### What to work on
Rewrite the rows below as a numbered list, from the very first line through the line that contains "The height and width of the screenshot is (819, 1456). What". Skip any blank lines.

### Input material
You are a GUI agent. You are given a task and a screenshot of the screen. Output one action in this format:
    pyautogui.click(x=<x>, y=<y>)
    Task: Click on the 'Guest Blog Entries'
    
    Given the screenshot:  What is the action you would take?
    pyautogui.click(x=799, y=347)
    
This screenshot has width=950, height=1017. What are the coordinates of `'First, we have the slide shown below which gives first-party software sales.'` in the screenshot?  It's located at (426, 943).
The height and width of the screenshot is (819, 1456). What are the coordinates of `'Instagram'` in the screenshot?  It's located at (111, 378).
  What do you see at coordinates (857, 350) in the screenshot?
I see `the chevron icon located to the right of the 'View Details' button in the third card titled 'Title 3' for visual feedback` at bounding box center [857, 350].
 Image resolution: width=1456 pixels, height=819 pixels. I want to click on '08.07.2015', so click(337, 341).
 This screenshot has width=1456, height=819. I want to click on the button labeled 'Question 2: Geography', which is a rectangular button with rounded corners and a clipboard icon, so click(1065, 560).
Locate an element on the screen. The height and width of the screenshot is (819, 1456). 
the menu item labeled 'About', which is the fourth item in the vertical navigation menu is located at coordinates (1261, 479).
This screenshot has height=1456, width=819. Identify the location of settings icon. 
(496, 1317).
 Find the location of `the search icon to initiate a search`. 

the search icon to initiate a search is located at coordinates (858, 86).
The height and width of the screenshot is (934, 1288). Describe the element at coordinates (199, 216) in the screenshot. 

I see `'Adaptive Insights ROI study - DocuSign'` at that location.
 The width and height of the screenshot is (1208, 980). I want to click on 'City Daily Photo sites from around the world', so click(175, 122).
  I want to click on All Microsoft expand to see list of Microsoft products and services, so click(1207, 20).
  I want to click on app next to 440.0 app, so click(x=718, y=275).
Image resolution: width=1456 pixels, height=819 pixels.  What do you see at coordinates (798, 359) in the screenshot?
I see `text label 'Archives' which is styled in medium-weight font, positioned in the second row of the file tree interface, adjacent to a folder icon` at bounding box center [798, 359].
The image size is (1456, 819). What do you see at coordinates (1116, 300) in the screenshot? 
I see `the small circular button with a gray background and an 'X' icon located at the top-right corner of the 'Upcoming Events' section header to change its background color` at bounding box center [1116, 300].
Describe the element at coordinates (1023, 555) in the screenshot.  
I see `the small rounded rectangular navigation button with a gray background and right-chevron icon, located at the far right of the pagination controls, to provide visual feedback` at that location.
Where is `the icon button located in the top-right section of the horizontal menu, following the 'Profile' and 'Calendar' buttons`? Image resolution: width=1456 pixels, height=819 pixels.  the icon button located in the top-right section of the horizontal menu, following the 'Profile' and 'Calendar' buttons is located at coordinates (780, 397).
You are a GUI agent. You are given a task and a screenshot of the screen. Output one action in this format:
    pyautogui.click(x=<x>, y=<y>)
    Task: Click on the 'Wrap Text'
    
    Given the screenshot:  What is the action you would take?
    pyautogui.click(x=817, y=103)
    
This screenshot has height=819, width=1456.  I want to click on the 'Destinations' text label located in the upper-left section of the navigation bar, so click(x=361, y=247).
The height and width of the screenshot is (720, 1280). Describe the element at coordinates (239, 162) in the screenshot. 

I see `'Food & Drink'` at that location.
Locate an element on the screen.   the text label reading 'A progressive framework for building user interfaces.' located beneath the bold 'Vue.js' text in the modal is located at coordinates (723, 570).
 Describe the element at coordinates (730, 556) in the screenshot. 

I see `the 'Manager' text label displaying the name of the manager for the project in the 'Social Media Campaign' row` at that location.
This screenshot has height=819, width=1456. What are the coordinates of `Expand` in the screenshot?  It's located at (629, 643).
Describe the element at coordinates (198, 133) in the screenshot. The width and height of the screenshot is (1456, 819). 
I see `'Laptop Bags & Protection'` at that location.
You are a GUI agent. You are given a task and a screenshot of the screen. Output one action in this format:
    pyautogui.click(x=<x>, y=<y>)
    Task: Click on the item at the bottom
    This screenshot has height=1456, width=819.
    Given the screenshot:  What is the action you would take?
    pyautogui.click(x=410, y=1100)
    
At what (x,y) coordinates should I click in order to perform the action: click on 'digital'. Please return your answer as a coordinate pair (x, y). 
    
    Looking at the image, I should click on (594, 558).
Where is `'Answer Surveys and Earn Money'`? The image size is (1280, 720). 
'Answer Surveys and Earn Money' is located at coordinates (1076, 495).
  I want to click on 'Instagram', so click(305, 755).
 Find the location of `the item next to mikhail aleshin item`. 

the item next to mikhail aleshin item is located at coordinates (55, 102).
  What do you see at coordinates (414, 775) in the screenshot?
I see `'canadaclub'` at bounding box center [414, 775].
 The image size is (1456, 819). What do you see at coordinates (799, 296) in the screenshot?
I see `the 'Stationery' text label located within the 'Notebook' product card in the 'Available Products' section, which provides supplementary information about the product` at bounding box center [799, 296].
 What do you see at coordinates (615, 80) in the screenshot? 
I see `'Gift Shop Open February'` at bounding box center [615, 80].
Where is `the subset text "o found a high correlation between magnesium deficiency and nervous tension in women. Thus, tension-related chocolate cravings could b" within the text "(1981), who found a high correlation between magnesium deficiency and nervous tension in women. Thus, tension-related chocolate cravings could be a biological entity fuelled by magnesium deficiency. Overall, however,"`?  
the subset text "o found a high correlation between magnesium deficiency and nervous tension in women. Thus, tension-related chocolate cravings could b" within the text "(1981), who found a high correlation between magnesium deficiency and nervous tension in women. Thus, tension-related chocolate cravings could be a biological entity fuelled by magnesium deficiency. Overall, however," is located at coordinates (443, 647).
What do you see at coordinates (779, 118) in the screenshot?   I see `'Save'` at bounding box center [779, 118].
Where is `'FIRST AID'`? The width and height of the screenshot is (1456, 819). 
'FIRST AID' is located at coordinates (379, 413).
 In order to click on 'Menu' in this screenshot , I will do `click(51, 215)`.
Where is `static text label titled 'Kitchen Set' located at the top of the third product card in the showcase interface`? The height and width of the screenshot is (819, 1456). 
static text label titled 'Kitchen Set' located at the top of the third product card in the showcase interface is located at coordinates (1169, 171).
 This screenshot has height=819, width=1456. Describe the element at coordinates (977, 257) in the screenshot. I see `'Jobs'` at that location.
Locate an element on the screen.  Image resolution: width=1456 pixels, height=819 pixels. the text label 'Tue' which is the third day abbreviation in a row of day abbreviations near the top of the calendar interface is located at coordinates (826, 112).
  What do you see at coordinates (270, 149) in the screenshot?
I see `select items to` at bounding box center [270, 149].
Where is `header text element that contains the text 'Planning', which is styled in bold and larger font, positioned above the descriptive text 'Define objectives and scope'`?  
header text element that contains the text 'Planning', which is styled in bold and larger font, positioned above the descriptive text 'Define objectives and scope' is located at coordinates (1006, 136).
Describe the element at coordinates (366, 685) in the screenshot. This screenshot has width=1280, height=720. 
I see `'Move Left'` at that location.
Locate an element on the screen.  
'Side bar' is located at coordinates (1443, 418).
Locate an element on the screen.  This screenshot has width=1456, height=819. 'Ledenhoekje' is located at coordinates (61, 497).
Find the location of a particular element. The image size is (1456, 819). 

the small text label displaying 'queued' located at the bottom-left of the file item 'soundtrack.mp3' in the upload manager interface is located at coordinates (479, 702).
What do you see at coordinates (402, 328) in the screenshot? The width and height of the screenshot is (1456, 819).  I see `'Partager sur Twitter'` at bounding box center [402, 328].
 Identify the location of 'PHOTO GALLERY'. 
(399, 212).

### Expected output
1. You are a GUI agent. You are given a task and a screenshot of the screen. Output one action in this format:
2.     pyautogui.click(x=<x>, y=<y>)
3.     Task: Click on the 'Guest Blog Entries'
4.     Given the screenshot:  What is the action you would take?
5.     pyautogui.click(x=799, y=347)
6. This screenshot has width=950, height=1017. What are the coordinates of `'First, we have the slide shown below which gives first-party software sales.'` in the screenshot?  It's located at (426, 943).
7. The height and width of the screenshot is (819, 1456). What are the coordinates of `'Instagram'` in the screenshot?  It's located at (111, 378).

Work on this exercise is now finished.